Today’s announcement is yet another limitless drama and publicity mongering by Modi desperately trying to reap political benefits at the time of election. This is a gross violation of Model Code of Conduct. 3/4
— Mamata Banerjee (@MamataOfficial) March 27, 2019
Communist Party of India (Marxist) general secretary Sitaram Yechury endorsed the view of his rival party that the PM’s announcement was a violation of the MCC.
The BJP, meanwhile, fielded senior leader and Finance Minister Arun Jaitley to take on the opposition, hoping to blunt their attacks.
Terming the opposition’s criticism as “clerical objections”, Jaitley said the scientists in the country had said they had the desire and capability to do so earlier as well, but the “government then did not give them permission to do so”.
“We are talking about national security, regional security and geopolitical security, and on the other hand you see them doing what I may term as clerical objections”, he said.
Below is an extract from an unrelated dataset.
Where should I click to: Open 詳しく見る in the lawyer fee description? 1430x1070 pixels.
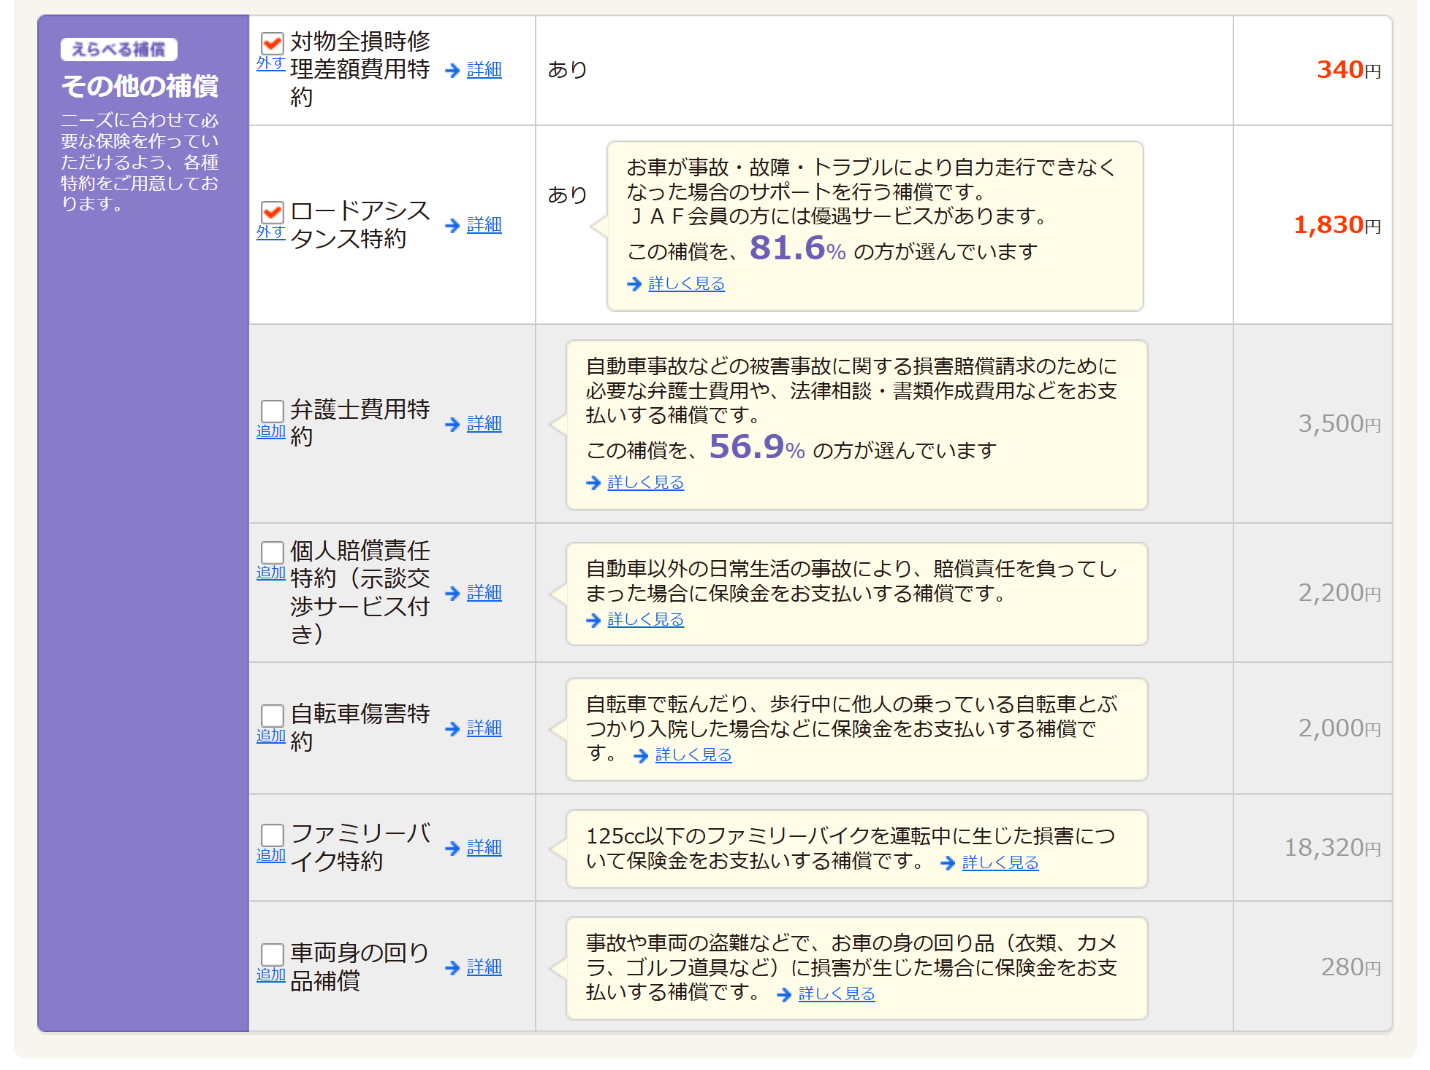tap(645, 483)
“You are not at all bothered about national security. When the finger points to the moon, the idiot always points to the finger. People who make such statements can only be answered by the people. The lower they go, the stronger we will emerge”, Jaitley added.
Jaitley also sought to clarify that this wasn’t a political exercise linked to elections, and that India’s “nuclear programme cannot be put to a halt because it doesn’t suit the West Bengal chief minister or any other leader”.